Blessings of a secular and spiritual education
This year marks the 10-year anniversary for PathwayConnect — which, in 2017, transitioned from being housed within BYU-Idaho to the newly formed BYU-Pathway Worldwide. Since beginning a decade ago, the programs offered through BYU-Pathway have grown significantly — from 50 PathwayConnect students in the United States to more than 45,000 students in 134 countries annually enrolled in PathwayConnect and online certificate and degree programs from BYU-Idaho. BYU-Pathway Worldwide is also now the largest institution of higher education in the Church Educational System, surpassing Brigham Young University in Provo, Utah. And earlier this year, BYU-Pathway announced preapproval for the enrollment of all returned missionaries as well as virtual classrooms which make the program more widely available around the world.
“Some people mistakenly believe PathwayConnect is a remedial college program,” said JD Griffith, vice president of administration for BYU-Pathway Worldwide. “It is not. It is actually university-level work that prepares students to continue toward a degree when they finish PathwayConnect. Individuals like Tom are a testament to what PathwayConnect can do in people’s lives.”
As Tom Waldron explained it, everyone who ends up at a BYU-Idaho had taken a unique path to get there. His story, as a student and as a new professor, is just one among many, he said.

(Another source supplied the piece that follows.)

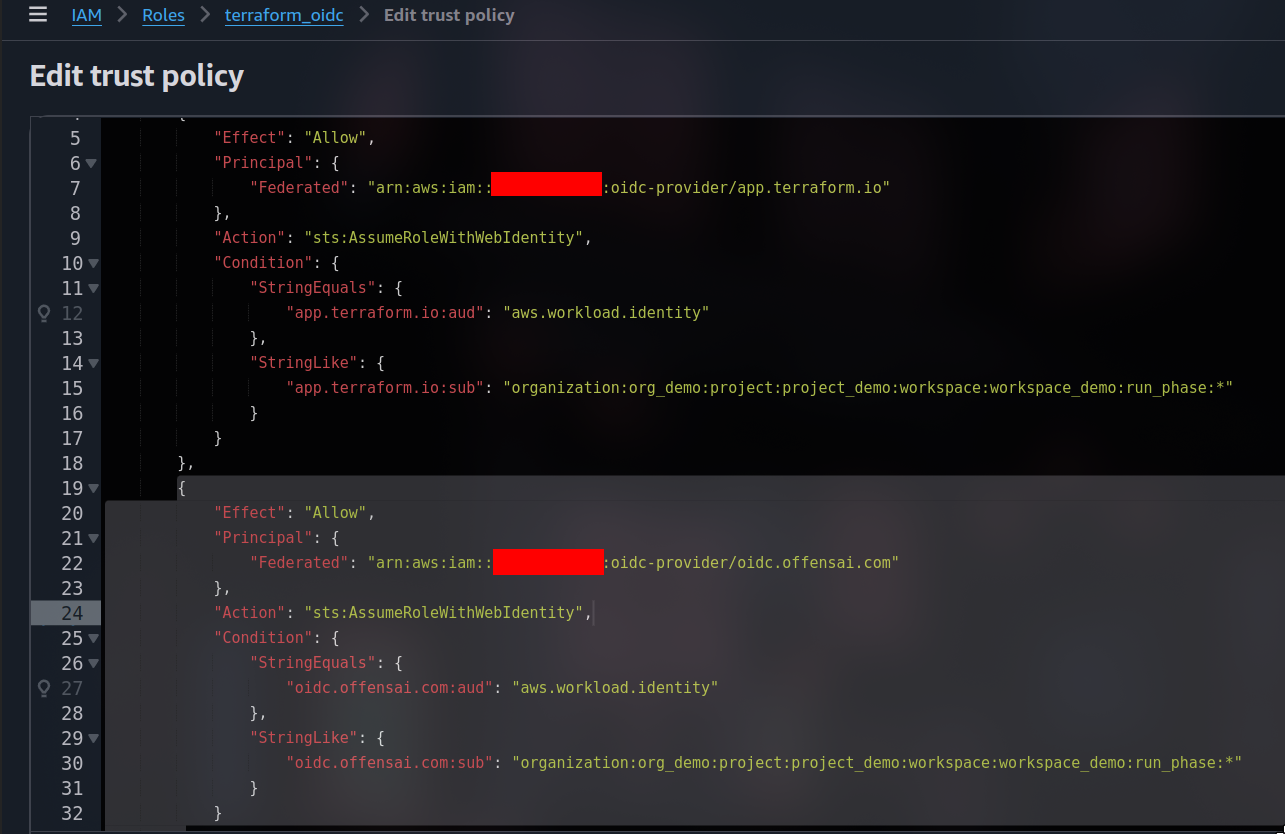Open the Roles page from the breadcrumb
Image resolution: width=1285 pixels, height=834 pixels.
click(x=163, y=15)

But for anyone who has thought about starting, or is thinking about starting, on a path towards higher education through the BYU-Pathway programs, the Waldrons’ story is an important example of what can be achieved.
For TomWaldron, the difference in his education with PathwayConnect and then with BYU-Idaho came from the integration of the spiritual and the secular learning that is offered through the Church universities and education systems.
Receiving an education centered around the knowledge that God created the world and the people in it and that He wants all His children to return to Him is a special opportunity, Rolayne Waldron added.
“It has been a huge blessing for our family to be able to be part of the BYU-I Pathway program — now Pathway Worldwide,” she said. “What a blessing it brings to so many who would not otherwise have that opportunity because they can’t come here (physically).”
The partnership between Pathway and BYU-Idaho is changing lives all over the world, said BYU-Idaho academic vice president Kelly Burgener. “It’s lifting people into a place of greater confidence and self-reliance, and it’s blessing the ongoing work of the Church all over the world.”
Tom and Rolayne Waldron are examples of how that education can help better the lives of anyone, no matter their stage of life. Even with a significant and successful career, the Waldrons realized that education could still improve their lives and the lives of their children.
Their decision made a significant impact on their family, of course, but it will also continue to make an impact on Tom Waldron’s students over the years, Burgener said. “His professional and educational experience is going to be fantastic in the classroom.”
Despite having felt their shortcomings as students in the past, both Pathway and BYU-Idaho offered the Waldrons the chance to start their education again in a new way, with more hope for success.
That’s the beauty of combining spiritual and secular education, Rolayne Waldron said. “I think if we put ourselves in the Lord’s hands and let Him guide us, He can make more of us than we ever could of ourselves and it will be better — they will be better paths than we would choose for ourselves.”